What is required =
Your answer should be the full listing, copied word for word.

*** Begin section ***

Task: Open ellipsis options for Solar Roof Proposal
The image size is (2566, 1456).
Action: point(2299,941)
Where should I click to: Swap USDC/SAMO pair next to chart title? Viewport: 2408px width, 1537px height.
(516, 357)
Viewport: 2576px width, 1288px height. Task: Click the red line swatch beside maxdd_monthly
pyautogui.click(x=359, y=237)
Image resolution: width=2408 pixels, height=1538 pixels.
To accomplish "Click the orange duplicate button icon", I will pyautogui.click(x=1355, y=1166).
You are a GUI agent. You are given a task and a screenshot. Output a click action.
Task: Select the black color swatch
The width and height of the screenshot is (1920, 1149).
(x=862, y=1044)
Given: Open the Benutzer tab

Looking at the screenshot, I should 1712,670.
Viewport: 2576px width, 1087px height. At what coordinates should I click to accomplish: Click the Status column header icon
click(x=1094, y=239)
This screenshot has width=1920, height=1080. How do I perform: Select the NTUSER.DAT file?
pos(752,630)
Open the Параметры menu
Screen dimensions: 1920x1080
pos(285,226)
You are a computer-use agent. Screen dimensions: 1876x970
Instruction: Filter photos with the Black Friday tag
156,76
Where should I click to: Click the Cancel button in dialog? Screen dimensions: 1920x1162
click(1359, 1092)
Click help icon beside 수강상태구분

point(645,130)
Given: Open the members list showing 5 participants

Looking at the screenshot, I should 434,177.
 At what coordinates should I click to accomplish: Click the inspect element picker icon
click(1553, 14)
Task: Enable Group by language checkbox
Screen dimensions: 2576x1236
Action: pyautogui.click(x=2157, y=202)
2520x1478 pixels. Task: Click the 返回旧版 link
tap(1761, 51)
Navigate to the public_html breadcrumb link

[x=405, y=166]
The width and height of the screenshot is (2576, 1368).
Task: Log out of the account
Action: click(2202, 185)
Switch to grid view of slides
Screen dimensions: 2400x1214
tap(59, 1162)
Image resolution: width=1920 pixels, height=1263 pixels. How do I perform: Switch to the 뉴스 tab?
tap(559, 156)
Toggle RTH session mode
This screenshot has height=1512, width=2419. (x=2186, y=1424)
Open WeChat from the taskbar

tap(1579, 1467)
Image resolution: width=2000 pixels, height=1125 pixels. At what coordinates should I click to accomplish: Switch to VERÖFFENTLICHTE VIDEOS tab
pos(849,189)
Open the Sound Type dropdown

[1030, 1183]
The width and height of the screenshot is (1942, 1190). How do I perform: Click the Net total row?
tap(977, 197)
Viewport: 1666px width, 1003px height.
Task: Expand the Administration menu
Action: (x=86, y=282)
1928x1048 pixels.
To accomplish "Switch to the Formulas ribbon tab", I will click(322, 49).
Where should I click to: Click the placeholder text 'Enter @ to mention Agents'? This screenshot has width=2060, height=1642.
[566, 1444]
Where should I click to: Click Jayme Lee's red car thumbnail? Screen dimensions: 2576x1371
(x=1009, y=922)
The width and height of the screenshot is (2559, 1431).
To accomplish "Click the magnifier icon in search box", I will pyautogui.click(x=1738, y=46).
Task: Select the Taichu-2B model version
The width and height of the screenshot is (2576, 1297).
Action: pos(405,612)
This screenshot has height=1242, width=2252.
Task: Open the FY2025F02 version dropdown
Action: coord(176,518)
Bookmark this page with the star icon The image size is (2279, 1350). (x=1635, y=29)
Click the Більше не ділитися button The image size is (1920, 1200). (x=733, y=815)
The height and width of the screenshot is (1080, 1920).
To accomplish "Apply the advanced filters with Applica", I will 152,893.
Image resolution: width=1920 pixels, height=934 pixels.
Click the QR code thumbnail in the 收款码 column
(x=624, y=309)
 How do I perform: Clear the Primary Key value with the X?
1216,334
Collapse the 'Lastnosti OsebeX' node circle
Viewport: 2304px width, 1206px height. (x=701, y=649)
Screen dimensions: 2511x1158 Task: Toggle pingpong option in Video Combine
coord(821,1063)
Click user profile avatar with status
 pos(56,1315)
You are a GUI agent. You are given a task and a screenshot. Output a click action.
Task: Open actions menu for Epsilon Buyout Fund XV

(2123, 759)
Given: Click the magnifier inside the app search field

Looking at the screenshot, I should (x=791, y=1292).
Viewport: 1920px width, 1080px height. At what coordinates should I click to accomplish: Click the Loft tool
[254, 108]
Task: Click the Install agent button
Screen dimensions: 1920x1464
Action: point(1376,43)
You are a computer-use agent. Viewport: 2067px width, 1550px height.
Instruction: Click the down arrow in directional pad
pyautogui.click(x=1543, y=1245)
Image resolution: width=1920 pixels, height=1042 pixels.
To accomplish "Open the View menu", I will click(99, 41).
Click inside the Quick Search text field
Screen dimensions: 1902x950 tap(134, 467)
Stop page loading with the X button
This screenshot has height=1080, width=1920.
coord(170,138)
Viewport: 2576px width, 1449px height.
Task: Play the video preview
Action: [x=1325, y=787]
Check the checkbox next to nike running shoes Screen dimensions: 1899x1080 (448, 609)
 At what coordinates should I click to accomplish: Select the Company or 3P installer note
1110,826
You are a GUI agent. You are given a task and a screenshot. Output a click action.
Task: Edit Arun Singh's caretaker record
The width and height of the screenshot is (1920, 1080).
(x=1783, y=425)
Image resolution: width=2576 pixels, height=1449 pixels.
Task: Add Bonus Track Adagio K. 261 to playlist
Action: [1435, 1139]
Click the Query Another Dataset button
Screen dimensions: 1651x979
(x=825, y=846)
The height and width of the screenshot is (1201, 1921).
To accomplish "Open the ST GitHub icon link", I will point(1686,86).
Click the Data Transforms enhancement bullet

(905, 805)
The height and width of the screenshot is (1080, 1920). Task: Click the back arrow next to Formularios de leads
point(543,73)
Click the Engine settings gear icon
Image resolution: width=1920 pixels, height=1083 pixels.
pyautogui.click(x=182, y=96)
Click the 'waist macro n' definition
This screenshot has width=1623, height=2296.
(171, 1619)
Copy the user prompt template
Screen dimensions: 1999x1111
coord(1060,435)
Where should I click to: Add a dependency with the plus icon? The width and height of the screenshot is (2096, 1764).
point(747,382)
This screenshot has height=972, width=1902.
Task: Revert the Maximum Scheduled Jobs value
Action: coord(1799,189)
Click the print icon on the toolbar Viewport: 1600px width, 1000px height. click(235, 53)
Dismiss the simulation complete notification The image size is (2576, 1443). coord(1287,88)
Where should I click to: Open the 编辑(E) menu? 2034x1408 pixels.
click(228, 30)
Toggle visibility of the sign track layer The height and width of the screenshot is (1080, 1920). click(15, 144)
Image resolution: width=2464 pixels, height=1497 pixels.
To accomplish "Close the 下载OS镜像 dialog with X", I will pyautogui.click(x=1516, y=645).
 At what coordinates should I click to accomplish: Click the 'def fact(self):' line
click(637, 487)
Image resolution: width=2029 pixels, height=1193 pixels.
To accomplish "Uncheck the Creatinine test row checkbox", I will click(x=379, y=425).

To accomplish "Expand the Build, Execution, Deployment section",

*** End section ***

Response to this exercise =
Task: Open ellipsis options for Solar Roof Proposal
The image size is (2566, 1456).
Action: point(2299,941)
Where should I click to: Swap USDC/SAMO pair next to chart title? Viewport: 2408px width, 1537px height.
(516, 357)
Viewport: 2576px width, 1288px height. Task: Click the red line swatch beside maxdd_monthly
pyautogui.click(x=359, y=237)
Image resolution: width=2408 pixels, height=1538 pixels.
To accomplish "Click the orange duplicate button icon", I will pyautogui.click(x=1355, y=1166).
You are a GUI agent. You are given a task and a screenshot. Output a click action.
Task: Select the black color swatch
The width and height of the screenshot is (1920, 1149).
(x=862, y=1044)
Given: Open the Benutzer tab

Looking at the screenshot, I should 1712,670.
Viewport: 2576px width, 1087px height. At what coordinates should I click to accomplish: Click the Status column header icon
click(x=1094, y=239)
This screenshot has width=1920, height=1080. How do I perform: Select the NTUSER.DAT file?
pos(752,630)
Open the Параметры menu
Screen dimensions: 1920x1080
pos(285,226)
You are a computer-use agent. Screen dimensions: 1876x970
Instruction: Filter photos with the Black Friday tag
156,76
Where should I click to: Click the Cancel button in dialog? Screen dimensions: 1920x1162
click(1359, 1092)
Click help icon beside 수강상태구분

point(645,130)
Given: Open the members list showing 5 participants

Looking at the screenshot, I should 434,177.
 At what coordinates should I click to accomplish: Click the inspect element picker icon
click(1553, 14)
Task: Enable Group by language checkbox
Screen dimensions: 2576x1236
Action: pyautogui.click(x=2157, y=202)
2520x1478 pixels. Task: Click the 返回旧版 link
tap(1761, 51)
Navigate to the public_html breadcrumb link

[x=405, y=166]
The width and height of the screenshot is (2576, 1368).
Task: Log out of the account
Action: click(2202, 185)
Switch to grid view of slides
Screen dimensions: 2400x1214
tap(59, 1162)
Image resolution: width=1920 pixels, height=1263 pixels. How do I perform: Switch to the 뉴스 tab?
tap(559, 156)
Toggle RTH session mode
This screenshot has height=1512, width=2419. (x=2186, y=1424)
Open WeChat from the taskbar

tap(1579, 1467)
Image resolution: width=2000 pixels, height=1125 pixels. At what coordinates should I click to accomplish: Switch to VERÖFFENTLICHTE VIDEOS tab
pos(849,189)
Open the Sound Type dropdown

[1030, 1183]
The width and height of the screenshot is (1942, 1190). How do I perform: Click the Net total row?
tap(977, 197)
Viewport: 1666px width, 1003px height.
Task: Expand the Administration menu
Action: (x=86, y=282)
1928x1048 pixels.
To accomplish "Switch to the Formulas ribbon tab", I will click(322, 49).
Where should I click to: Click the placeholder text 'Enter @ to mention Agents'? This screenshot has width=2060, height=1642.
[566, 1444]
Where should I click to: Click Jayme Lee's red car thumbnail? Screen dimensions: 2576x1371
(x=1009, y=922)
The width and height of the screenshot is (2559, 1431).
To accomplish "Click the magnifier icon in search box", I will pyautogui.click(x=1738, y=46).
Task: Select the Taichu-2B model version
The width and height of the screenshot is (2576, 1297).
Action: pos(405,612)
This screenshot has height=1242, width=2252.
Task: Open the FY2025F02 version dropdown
Action: coord(176,518)
Bookmark this page with the star icon The image size is (2279, 1350). (x=1635, y=29)
Click the Більше не ділитися button The image size is (1920, 1200). (x=733, y=815)
The height and width of the screenshot is (1080, 1920).
To accomplish "Apply the advanced filters with Applica", I will 152,893.
Image resolution: width=1920 pixels, height=934 pixels.
Click the QR code thumbnail in the 收款码 column
(x=624, y=309)
 How do I perform: Clear the Primary Key value with the X?
1216,334
Collapse the 'Lastnosti OsebeX' node circle
Viewport: 2304px width, 1206px height. (x=701, y=649)
Screen dimensions: 2511x1158 Task: Toggle pingpong option in Video Combine
coord(821,1063)
Click user profile avatar with status
 pos(56,1315)
You are a GUI agent. You are given a task and a screenshot. Output a click action.
Task: Open actions menu for Epsilon Buyout Fund XV

(2123, 759)
Given: Click the magnifier inside the app search field

Looking at the screenshot, I should (x=791, y=1292).
Viewport: 1920px width, 1080px height. At what coordinates should I click to accomplish: Click the Loft tool
[254, 108]
Task: Click the Install agent button
Screen dimensions: 1920x1464
Action: point(1376,43)
You are a computer-use agent. Viewport: 2067px width, 1550px height.
Instruction: Click the down arrow in directional pad
pyautogui.click(x=1543, y=1245)
Image resolution: width=1920 pixels, height=1042 pixels.
To accomplish "Open the View menu", I will click(99, 41).
Click inside the Quick Search text field
Screen dimensions: 1902x950 tap(134, 467)
Stop page loading with the X button
This screenshot has height=1080, width=1920.
coord(170,138)
Viewport: 2576px width, 1449px height.
Task: Play the video preview
Action: [x=1325, y=787]
Check the checkbox next to nike running shoes Screen dimensions: 1899x1080 (448, 609)
 At what coordinates should I click to accomplish: Select the Company or 3P installer note
1110,826
You are a GUI agent. You are given a task and a screenshot. Output a click action.
Task: Edit Arun Singh's caretaker record
The width and height of the screenshot is (1920, 1080).
(x=1783, y=425)
Image resolution: width=2576 pixels, height=1449 pixels.
Task: Add Bonus Track Adagio K. 261 to playlist
Action: [1435, 1139]
Click the Query Another Dataset button
Screen dimensions: 1651x979
(x=825, y=846)
The height and width of the screenshot is (1201, 1921).
To accomplish "Open the ST GitHub icon link", I will point(1686,86).
Click the Data Transforms enhancement bullet

(905, 805)
The height and width of the screenshot is (1080, 1920). Task: Click the back arrow next to Formularios de leads
point(543,73)
Click the Engine settings gear icon
Image resolution: width=1920 pixels, height=1083 pixels.
pyautogui.click(x=182, y=96)
Click the 'waist macro n' definition
This screenshot has width=1623, height=2296.
(171, 1619)
Copy the user prompt template
Screen dimensions: 1999x1111
coord(1060,435)
Where should I click to: Add a dependency with the plus icon? The width and height of the screenshot is (2096, 1764).
point(747,382)
This screenshot has height=972, width=1902.
Task: Revert the Maximum Scheduled Jobs value
Action: coord(1799,189)
Click the print icon on the toolbar Viewport: 1600px width, 1000px height. click(235, 53)
Dismiss the simulation complete notification The image size is (2576, 1443). coord(1287,88)
Where should I click to: Open the 编辑(E) menu? 2034x1408 pixels.
click(228, 30)
Toggle visibility of the sign track layer The height and width of the screenshot is (1080, 1920). click(15, 144)
Image resolution: width=2464 pixels, height=1497 pixels.
To accomplish "Close the 下载OS镜像 dialog with X", I will pyautogui.click(x=1516, y=645).
 At what coordinates should I click to accomplish: Click the 'def fact(self):' line
click(637, 487)
Image resolution: width=2029 pixels, height=1193 pixels.
To accomplish "Uncheck the Creatinine test row checkbox", I will click(x=379, y=425).

To accomplish "Expand the Build, Execution, Deployment section",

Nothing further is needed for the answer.